He flipped through channels, mentally kicking himself for backing out of ever telling Dave about the pretty obvious issue of his inability to verbally communicate in any way, telling himself again and again not to worry about it, to let it happen, and to boohoo his way through the outcome when it happened instead of now, when the sun was throwing lines of light across the carpet and optimism was worming it's way into his imagination, just barely letting him understand the way Dave's body would fit against his throw pillows.

Before he left for the bus, he shoved a few scraps of paper and a pencil in his pockets, as a back up in case his phone run out of battery and he couldn't type to Dave and show him the screen. The bus driver let him on, and Karkat let out a breath he didn't know he'd been holding. 

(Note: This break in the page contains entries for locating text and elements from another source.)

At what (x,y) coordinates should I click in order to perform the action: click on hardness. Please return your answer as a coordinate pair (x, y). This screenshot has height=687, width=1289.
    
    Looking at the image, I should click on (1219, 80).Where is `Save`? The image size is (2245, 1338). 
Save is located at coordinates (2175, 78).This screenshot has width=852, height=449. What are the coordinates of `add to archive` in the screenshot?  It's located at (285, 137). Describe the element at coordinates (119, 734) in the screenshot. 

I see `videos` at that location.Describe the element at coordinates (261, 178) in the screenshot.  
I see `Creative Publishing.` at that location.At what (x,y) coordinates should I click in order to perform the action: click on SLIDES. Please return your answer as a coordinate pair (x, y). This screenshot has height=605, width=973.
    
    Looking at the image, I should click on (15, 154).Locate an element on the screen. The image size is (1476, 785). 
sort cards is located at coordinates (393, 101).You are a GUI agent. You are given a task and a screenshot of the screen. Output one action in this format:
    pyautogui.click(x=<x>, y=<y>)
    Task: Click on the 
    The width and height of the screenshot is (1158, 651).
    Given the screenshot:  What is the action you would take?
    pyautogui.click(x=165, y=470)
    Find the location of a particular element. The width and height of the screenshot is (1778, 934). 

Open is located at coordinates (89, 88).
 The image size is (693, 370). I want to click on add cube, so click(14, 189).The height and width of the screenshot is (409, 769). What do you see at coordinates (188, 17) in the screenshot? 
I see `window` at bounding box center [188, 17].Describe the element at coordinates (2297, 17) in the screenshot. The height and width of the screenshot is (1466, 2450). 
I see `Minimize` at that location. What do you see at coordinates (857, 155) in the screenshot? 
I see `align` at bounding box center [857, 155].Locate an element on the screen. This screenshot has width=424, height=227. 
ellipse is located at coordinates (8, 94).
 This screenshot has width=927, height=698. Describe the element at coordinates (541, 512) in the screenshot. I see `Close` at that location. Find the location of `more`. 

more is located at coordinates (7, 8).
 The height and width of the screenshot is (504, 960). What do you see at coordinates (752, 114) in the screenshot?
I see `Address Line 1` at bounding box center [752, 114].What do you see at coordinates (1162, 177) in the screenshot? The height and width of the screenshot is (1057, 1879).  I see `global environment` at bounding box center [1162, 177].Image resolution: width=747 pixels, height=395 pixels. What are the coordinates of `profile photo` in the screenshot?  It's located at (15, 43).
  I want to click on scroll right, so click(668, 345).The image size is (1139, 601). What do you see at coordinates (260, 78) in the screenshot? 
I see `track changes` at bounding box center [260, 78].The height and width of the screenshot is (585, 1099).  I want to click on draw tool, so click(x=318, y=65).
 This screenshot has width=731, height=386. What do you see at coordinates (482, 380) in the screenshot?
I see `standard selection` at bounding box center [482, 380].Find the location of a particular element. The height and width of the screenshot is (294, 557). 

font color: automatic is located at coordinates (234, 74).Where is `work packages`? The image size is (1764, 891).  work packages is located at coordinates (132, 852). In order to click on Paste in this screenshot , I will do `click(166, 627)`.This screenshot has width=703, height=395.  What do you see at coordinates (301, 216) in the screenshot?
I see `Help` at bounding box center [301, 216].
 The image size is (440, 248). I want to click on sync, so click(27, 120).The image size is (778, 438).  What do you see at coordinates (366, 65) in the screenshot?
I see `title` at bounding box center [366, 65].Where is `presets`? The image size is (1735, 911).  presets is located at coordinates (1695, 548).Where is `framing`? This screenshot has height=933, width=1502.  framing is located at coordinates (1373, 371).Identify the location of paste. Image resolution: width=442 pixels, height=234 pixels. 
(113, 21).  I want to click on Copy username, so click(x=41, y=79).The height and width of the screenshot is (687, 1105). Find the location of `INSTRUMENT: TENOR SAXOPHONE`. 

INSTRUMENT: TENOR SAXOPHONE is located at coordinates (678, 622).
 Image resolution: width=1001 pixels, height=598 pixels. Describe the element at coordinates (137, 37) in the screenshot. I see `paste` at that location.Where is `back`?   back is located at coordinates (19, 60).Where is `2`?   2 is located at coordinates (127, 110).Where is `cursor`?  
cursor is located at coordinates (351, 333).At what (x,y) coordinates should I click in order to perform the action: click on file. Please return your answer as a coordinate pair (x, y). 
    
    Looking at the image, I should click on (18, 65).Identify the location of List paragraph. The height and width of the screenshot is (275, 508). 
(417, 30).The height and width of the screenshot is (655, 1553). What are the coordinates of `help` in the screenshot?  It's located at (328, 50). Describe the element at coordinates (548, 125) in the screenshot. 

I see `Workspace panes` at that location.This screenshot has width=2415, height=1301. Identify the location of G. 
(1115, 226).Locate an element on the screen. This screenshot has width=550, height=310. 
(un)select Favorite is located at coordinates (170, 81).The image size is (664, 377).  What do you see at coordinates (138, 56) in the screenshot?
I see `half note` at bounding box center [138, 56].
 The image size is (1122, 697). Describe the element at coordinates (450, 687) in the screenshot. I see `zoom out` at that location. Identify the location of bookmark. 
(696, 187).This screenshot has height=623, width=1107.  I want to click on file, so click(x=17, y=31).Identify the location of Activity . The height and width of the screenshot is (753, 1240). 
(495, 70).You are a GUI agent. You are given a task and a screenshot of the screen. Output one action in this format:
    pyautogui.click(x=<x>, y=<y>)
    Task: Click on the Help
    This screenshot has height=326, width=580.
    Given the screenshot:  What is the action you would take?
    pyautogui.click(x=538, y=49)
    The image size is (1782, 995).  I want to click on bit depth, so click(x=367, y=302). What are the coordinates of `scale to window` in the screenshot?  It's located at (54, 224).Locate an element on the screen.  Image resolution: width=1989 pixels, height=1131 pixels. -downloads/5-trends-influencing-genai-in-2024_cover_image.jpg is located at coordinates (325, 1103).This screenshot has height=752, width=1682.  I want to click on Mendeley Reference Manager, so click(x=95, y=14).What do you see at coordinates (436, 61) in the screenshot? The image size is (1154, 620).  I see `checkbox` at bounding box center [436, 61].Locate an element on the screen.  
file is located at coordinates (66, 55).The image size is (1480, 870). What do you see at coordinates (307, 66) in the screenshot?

He was really going to see Dave Strider, his teenage heartthrob and highschool sweetheart, in a mass of excited people, and he was going to touch him on the arm with his hand. He smiled out the window. 

_____

Karkat recognised Dave easily when he saw him step off the escalator to the main floor of the airport, looking between the arms of two enthusastic parents who were waving signs, pulling his hands in and out of his pockets, wondering if he should have made a sign too. The other boy walked like he'd copied the steps from a rap music video, the shades were decidedly bigger on his face in person, and his hair was shockingly white, swept across porcelaine skin. He seemed almost delicate, not particularly tall or broad in the shoulders, with bony wrists and a large, previously broken nose. Karkat felt embrassed for his own mediocrity in comparison, pushing around the couple and shuffling towards Dave awkwardly. He should have combed his hair, holy shit how could he have forgotten.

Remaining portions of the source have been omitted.